## ACTION ITEM:
Look for the word "will" in the records, and copy each line where it appears.
==============================
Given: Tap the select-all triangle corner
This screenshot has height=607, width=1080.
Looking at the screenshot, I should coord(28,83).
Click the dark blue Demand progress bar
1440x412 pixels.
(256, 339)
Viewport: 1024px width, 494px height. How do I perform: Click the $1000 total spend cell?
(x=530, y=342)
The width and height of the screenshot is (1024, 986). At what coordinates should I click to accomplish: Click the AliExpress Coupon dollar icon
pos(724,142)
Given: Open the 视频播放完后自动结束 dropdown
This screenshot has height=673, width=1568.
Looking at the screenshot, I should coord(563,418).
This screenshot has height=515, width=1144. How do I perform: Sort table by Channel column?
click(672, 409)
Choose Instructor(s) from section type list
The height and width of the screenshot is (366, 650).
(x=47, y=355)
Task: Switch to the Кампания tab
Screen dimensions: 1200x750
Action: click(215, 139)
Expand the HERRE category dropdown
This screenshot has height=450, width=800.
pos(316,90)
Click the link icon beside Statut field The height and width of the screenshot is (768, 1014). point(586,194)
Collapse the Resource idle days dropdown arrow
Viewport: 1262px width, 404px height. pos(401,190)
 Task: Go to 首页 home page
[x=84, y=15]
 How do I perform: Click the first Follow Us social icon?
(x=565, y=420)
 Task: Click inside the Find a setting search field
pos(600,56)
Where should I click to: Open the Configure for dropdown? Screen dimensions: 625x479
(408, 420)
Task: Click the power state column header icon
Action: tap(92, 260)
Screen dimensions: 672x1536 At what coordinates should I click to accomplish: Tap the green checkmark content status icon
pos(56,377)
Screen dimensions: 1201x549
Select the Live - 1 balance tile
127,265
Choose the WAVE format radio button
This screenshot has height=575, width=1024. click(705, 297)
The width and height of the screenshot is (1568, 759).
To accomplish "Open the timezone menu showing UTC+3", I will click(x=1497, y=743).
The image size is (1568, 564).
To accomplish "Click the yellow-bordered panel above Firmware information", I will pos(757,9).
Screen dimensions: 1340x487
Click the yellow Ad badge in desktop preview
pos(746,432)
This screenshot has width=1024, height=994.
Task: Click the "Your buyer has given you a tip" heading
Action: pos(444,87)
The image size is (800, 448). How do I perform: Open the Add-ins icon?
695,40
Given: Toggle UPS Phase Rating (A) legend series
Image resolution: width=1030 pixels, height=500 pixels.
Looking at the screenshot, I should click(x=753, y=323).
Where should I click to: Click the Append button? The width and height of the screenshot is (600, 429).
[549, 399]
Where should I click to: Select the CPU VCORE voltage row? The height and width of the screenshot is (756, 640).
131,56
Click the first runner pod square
==============================
## ANSWER FOR THE TASK:
To accomplish "Open the timezone menu showing UTC+3", I will click(x=1497, y=743).
To accomplish "Click the yellow-bordered panel above Firmware information", I will pos(757,9).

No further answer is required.